▶ YOUR INSTRUCTIONS
Write the next part of the passage on LPS-induced shock and biliary factors acting in the gut, picking up after its final sentence.

(GIVEN TEXT begins)

Septic shock associated with infection by gram-negative bacteria is a common problem in hospitalized patients. Intestinal lesions, including hemorrhage and diarrhea, are a prominent feature of endotoxemia. Several bacterial species can cause such lesions, and lipopolysaccharide (LPS) is an important bacterial product that initiates these effects (19). Antibiotics are not highly effective, and this has driven investigations on the mechanisms of pathogenesis. The major features of LPS-mediated shock are now considered to be elicited by a range of endogenous proinflammatory mediators released in response to LPS. Most attention has focused on tumor necrosis factor-α (TNF-α) (35), interleukin 1 (IL-1) (25), and platelet-activating factor (9). How these agents might network to produce the various effects is not known. TNF-α has attracted particular attention because neutralizing antibodies to TNF-α inhibit the toxic effects of LPS, and administration of TNF-α alone elicits the features of endotoxemia (2, 34). Furthermore, in mice lacking functional genes for TNF-α or for the 55-kDa TNF receptor, endotoxic shock was attenuated (26, 30).
It is implicit in studies on the intestinal effects of proinflammatory cytokines that these agents are derived from the interstitial aspect of the epithelium (32). However, there are indications that biliary molecules (other than bile salts) have functional activity in the gut. For instance, epidermal growth factor has been shown to be present in bile (36) and to be functional from within the lumen (15). Also, hepatobiliary delivery of immunoglobulins has an important role in the protection of the gut (11, 18). Recently, we have reported that factors in bile regulate the expression of major histocompatibility complex class II molecules on intestinal epithelium (7).

(GIVEN TEXT ends)
(DATA FOR REVIEW begins)

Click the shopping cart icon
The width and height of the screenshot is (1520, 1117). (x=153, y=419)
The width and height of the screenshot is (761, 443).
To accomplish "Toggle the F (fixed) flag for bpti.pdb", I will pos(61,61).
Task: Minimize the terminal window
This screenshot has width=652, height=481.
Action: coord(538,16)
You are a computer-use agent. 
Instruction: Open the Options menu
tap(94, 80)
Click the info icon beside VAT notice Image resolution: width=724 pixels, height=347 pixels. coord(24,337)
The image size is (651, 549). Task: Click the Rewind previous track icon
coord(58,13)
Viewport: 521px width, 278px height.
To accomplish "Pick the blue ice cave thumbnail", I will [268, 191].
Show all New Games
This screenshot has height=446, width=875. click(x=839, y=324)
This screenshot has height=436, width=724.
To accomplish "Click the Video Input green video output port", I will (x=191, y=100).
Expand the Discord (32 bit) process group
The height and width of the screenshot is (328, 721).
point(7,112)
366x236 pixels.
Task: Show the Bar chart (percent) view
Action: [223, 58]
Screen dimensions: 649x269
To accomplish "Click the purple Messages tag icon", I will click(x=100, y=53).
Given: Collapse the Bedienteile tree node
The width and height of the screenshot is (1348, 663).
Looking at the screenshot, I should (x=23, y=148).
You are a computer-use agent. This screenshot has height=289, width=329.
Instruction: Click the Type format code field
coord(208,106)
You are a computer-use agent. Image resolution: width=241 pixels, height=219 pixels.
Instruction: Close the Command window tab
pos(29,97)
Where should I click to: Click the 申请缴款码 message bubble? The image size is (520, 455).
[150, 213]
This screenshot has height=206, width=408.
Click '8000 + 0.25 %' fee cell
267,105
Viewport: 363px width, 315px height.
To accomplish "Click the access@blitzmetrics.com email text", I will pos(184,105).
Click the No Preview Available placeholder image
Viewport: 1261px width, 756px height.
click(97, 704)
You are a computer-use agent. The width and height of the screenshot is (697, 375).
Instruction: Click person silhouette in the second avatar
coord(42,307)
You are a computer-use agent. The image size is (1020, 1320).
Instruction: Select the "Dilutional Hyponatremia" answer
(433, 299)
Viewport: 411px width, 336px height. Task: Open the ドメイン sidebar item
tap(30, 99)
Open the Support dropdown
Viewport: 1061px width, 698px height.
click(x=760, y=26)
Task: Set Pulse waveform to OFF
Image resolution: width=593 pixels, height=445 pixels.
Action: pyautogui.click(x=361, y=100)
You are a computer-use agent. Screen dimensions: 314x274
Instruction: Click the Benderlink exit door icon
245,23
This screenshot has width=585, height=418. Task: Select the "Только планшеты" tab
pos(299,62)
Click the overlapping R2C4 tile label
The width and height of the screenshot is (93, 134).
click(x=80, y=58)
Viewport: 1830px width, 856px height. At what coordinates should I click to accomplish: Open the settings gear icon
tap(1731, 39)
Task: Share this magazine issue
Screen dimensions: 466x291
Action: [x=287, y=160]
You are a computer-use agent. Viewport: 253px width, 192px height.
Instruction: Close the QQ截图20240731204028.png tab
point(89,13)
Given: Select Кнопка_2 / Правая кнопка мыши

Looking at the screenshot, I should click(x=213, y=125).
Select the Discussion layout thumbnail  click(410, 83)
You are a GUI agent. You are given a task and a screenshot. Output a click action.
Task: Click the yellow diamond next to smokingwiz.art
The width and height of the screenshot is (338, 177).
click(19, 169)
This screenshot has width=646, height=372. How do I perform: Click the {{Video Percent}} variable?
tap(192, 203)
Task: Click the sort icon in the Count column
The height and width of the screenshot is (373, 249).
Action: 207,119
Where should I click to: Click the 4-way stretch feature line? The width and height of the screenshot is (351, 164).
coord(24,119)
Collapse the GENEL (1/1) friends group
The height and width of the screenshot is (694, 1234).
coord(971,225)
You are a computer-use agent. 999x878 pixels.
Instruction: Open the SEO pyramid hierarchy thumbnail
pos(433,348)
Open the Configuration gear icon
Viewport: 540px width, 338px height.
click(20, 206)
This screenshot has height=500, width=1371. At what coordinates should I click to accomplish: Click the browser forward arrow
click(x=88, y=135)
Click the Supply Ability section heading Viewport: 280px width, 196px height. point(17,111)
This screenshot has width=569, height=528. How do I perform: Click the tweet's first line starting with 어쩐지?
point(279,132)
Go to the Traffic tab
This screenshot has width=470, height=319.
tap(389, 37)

(DATA FOR REVIEW ends)

▶ ANSWER BELOW
Our hypothesis is that intestinal damage in endotoxic shock results from the action of luminal agents. Since LPS is removed from the blood by the liver (24), and given that Kupffer cells can produce the relevant cytokines (4) and that products synthesized in the liver are likely to appear in bile in at least trace amounts (22), we reasoned that LPS-induced hepatobiliary factors could directly interact with and cause damage to the gut. To test this idea, we have examined the effect of external biliary drainage on intestinal integrity. Rats were given a high dose of LPS with the capacity to induce severe intestinal damage, similar to that observed in sepsis. We report that external drainage of bile abolished the toxic effects of LPS on the intestine. Furthermore, TNF-α has been detected in normal bile (12, 29). We therefore hypothesized that secretion of increased quantities of TNF-α into the bile, and delivery to the duodenum, may contribute to the intestinal pathology in endotoxemia. In this study, we investigated bile for the presence of TNF-α bioactivity. We also describe the effects of administration of TNF-α into the duodenums of normal rats and the effects of instillation of anti-TNF-α antibodies into the duodenums of animals treated with LPS.
MATERIALS AND METHODS
Animals.
Conventionally raised male Australian Albino Wistar rats approximately 10 weeks old and weighing 300 to 320 g were used in all experiments and were obtained from Combined Universities Laboratory Animal Supply of the University of New South Wales. All experiments were approved by the Animal Care and Ethics Committee of the University of New South Wales.
Surgical procedures.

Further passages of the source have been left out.